Trafik sıkışıklığına sebep olanlarda “kesin o beyaz arabanın şoförüyle akraba olmalılar” derken Hatice, “beni gene araba tuttu” dediği anda gözümü yoldan ayırdım. Otagara girdiğimizde otobüsün kalkmasına iki dakika kalmıştı. ‘’Sen koş otobüsü yakala biz valizini arkadan getiririz’’ dediler. Koşmaya başladığım anda telefonum çaldı.Arayan muavindi. Ben o sırada 53. perondaydım otobüs ise 7. perondaymış. ‘’Koşarak geliyorum’’ dedim nefes nefese.

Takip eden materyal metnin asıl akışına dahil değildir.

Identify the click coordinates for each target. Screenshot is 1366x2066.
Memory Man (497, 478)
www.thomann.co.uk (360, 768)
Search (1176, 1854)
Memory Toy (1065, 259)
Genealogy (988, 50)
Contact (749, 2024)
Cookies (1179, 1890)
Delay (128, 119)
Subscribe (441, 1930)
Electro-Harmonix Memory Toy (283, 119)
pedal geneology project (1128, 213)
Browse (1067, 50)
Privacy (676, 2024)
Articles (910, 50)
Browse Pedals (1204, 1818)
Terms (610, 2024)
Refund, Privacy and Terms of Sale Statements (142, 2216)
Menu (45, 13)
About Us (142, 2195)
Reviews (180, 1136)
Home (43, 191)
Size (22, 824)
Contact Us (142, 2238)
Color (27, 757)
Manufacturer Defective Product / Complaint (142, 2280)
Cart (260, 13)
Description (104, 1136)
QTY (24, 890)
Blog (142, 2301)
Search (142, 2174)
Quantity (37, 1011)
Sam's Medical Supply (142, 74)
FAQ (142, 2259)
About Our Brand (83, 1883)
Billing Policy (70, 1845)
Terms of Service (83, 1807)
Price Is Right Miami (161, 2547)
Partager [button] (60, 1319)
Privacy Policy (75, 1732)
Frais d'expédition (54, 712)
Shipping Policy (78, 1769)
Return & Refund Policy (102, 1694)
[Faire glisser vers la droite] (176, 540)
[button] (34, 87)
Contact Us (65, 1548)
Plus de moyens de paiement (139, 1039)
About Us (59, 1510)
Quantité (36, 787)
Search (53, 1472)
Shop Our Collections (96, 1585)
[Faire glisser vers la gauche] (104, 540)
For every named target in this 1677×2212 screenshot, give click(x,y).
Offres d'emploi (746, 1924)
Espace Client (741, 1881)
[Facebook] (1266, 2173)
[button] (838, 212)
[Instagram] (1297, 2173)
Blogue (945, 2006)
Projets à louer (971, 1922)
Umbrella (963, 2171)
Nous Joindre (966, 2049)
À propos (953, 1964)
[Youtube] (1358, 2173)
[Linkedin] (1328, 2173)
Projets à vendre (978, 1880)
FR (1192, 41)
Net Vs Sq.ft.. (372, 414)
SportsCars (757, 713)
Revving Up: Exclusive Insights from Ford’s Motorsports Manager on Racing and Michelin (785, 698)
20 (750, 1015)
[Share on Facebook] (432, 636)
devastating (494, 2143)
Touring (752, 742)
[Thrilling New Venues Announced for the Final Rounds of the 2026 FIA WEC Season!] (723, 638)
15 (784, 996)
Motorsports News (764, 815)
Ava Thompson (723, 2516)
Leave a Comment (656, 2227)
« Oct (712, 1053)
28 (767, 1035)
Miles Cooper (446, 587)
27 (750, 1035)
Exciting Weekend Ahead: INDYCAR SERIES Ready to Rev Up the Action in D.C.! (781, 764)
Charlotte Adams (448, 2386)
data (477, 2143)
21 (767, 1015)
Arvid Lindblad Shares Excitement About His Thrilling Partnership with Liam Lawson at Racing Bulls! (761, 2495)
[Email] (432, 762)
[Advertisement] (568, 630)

Görenler Survivor’a katılmaya aday görmüşlerdir sanırım.Bulundukları yerden harekete geçen otobüse binmek ile binmemek arasında kalışım valizimin olmayışı tam olarak içler acısıydı. ‘’Abla ,otobüse binmelisin Yoksa ceza yiyeceğiz ‘’sözü üzerine arabaya bindim. Teyze deseydi hayatta binmezdim ya neyse. O sırada Hatice’nin benim valizimle 7. perona gidişini gördüm. Şoföre artık nasıl durun diye seslendiysem otobüsü durdurup kendimi dışarı attım. O sırada uzaklaşan arkadaşımın adını yüksek sesle opera sanatçısı edasıyla çığırırken otogardaki tüm insanlar duydu ama ona duyuramadım. Otobüse yeniden valizim olmadan binip muavin ve şoförün söylenmelerini duymazdan gelip maskemi de takıp sakinleştiğim anda telefonum çalmaya başladı. Arayan arkadaşımdı. Gülmeye başladık ağlanacak halimize. Benim valizi yetiştireyim derken o da ceketini ve kitapları unutmuştu. İzmir’e muhteşem dönüş yolumda ben önde valizim başka otobüste yol aldık. İzmir garajından yıllardır otobüse binmişliğim olmadığı için bir de otogarın içinde yeni bir maceram başladı. Gece yarısına yarım saat kala Sinderalla olmayı çoktan bırakıp külkedisi bile olmaya razıyken köle İsaura gibi bir aşağı bir yukarı gelecek otobüsün nerede duracağını bulmaya çalıştım. O saatte tek açık olan yer büfenin sahibine sorayım diye zifiri karanlıkta sessiz adımlarla yaklaşıp ”merhaba” dedim. Büfe sahibi ve alışveriş yapan iki adam aynı anda benim seslenişimden ödleri koptu. Ben daha çok korktum ama sorumu gene de sordum. Tam o anda gösterilen yere otobüs gelince valizime kavuşmuş oldum.
Hatırladıkça kahkaha attıran o anları yaşarken memleketimden insan manzaralarına ben de katılmış oldum.
Şükür sağ salim evime geldiğime inanmam biraz zaman alsa da uyumadan önce yolculuklarımın ve yol günlüklerimin bitmemesini diledim.